■ **Exercise description**
All that is needed is the line containing "Gästebuch (418, 467)" together with each line after it, transcribed exactly to the end of the records.

____ Input

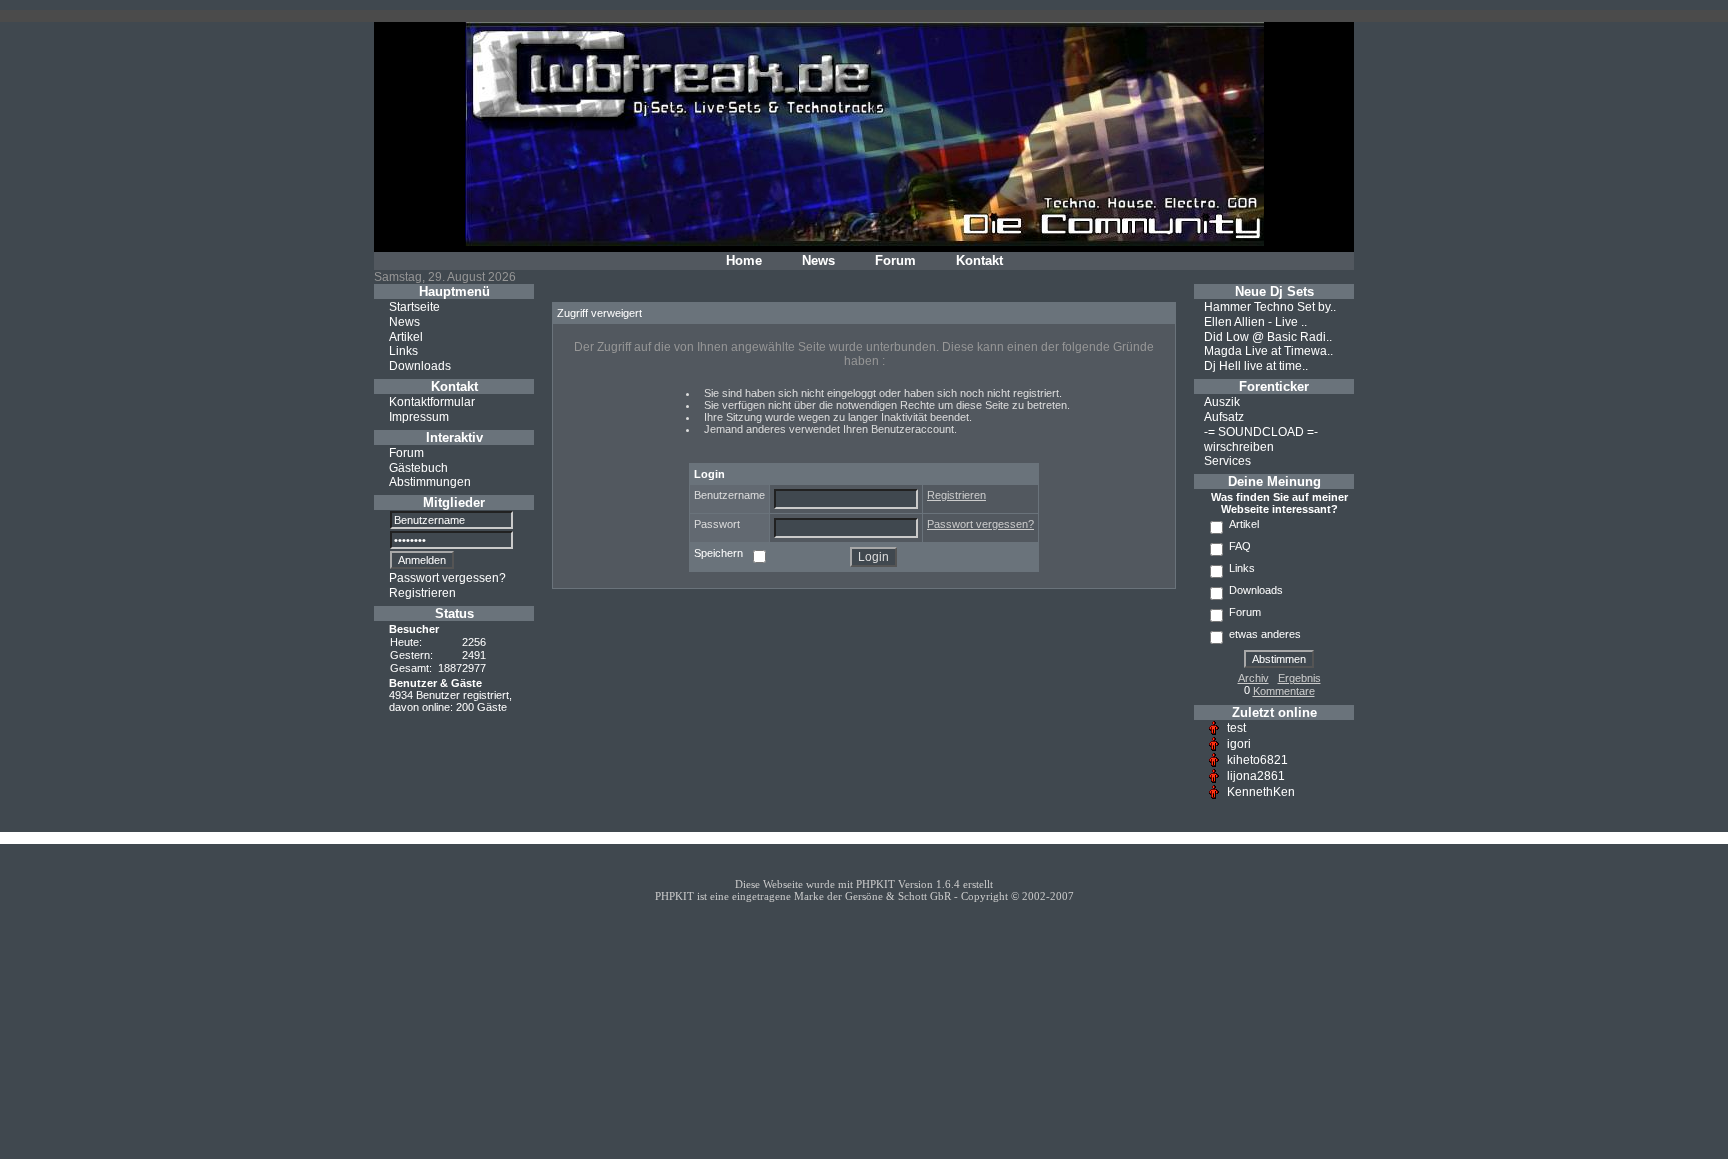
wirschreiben (1239, 446)
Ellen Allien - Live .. (1255, 322)
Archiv (1253, 678)
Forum (895, 260)
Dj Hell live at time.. (1256, 366)
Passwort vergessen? (447, 578)
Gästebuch (418, 467)
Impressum (419, 417)
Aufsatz (1224, 417)
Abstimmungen (430, 482)
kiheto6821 (1257, 760)
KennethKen (1261, 792)
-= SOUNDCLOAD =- (1261, 432)
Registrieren (422, 593)
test (1236, 728)
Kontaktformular (432, 402)
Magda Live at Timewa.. (1268, 351)
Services (1227, 461)
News (818, 260)
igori (1239, 744)
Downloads (420, 366)
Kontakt (979, 260)
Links (403, 351)
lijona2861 (1256, 776)
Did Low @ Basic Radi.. (1268, 336)
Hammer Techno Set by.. (1270, 307)
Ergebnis (1299, 678)
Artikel (406, 336)
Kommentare (1284, 691)
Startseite (414, 307)
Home (744, 260)
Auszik (1222, 402)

________

■ **Task answer**
Gästebuch (418, 467)
Impressum (419, 417)
Aufsatz (1224, 417)
Abstimmungen (430, 482)
kiheto6821 (1257, 760)
KennethKen (1261, 792)
-= SOUNDCLOAD =- (1261, 432)
Registrieren (422, 593)
test (1236, 728)
Kontaktformular (432, 402)
Magda Live at Timewa.. (1268, 351)
Services (1227, 461)
News (818, 260)
igori (1239, 744)
Downloads (420, 366)
Kontakt (979, 260)
Links (403, 351)
lijona2861 (1256, 776)
Did Low @ Basic Radi.. (1268, 336)
Hammer Techno Set by.. (1270, 307)
Ergebnis (1299, 678)
Artikel (406, 336)
Kommentare (1284, 691)
Startseite (414, 307)
Home (744, 260)
Auszik (1222, 402)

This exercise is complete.